(Saved data entries)
•••••

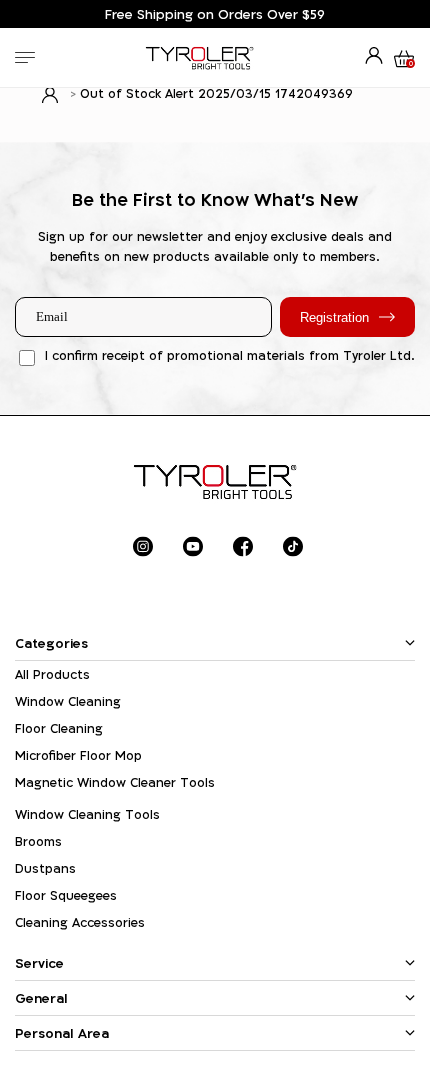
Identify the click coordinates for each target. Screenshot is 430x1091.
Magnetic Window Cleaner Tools (115, 782)
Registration (334, 317)
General (41, 998)
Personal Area (62, 1033)
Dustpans (45, 868)
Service (39, 963)
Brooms (38, 841)
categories (51, 643)
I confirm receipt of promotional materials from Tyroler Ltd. (230, 355)
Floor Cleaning (59, 728)
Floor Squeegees (66, 895)
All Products (52, 674)
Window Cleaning (68, 701)
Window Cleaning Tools (87, 814)
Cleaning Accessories (80, 922)
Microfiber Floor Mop (78, 755)
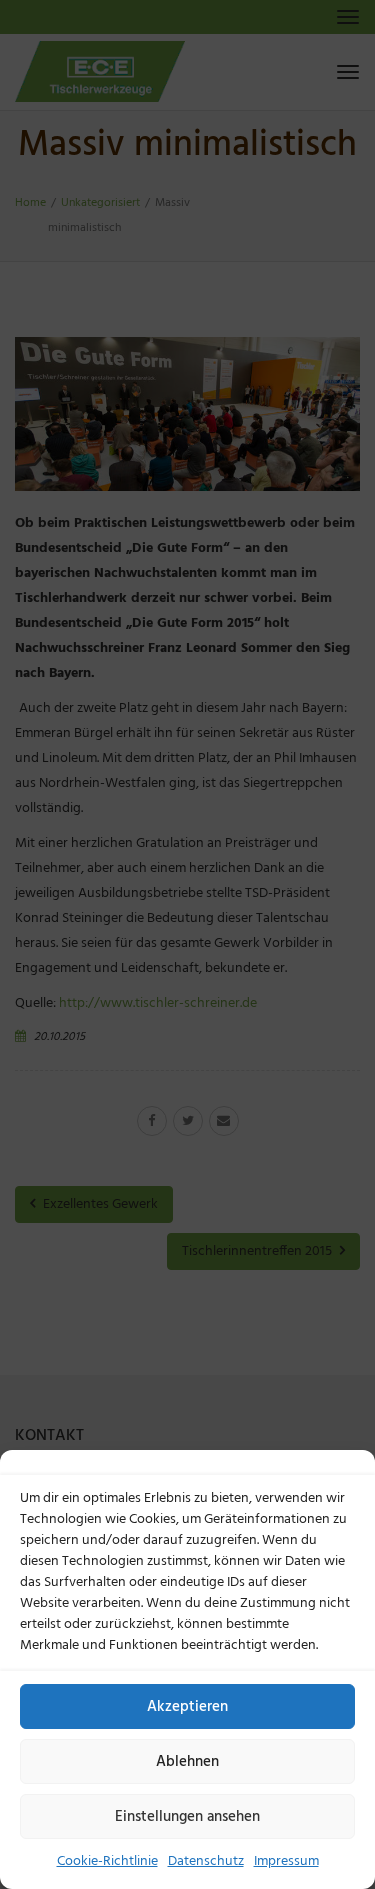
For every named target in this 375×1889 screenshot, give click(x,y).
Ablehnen (187, 1762)
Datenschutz (206, 1861)
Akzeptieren (187, 1707)
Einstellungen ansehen (187, 1817)
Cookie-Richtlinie (107, 1861)
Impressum (286, 1861)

•••••

Problem to solve - Exclude every picture and copy the remaining data exactly.

Exercise response -
Identify the click coordinates for each target. Screenshot is 430x1091.
Magnetic Window Cleaner Tools (115, 782)
Registration (334, 317)
General (41, 998)
Personal Area (62, 1033)
Dustpans (45, 868)
Service (39, 963)
Brooms (38, 841)
categories (51, 643)
I confirm receipt of promotional materials from Tyroler Ltd. (230, 355)
Floor Cleaning (59, 728)
Floor Squeegees (66, 895)
All Products (52, 674)
Window Cleaning (68, 701)
Window Cleaning Tools (87, 814)
Cleaning Accessories (80, 922)
Microfiber Floor Mop (78, 755)
For every named target in this 375×1889 screenshot, give click(x,y).
Ablehnen (187, 1762)
Datenschutz (206, 1861)
Akzeptieren (187, 1707)
Einstellungen ansehen (187, 1817)
Cookie-Richtlinie (107, 1861)
Impressum (286, 1861)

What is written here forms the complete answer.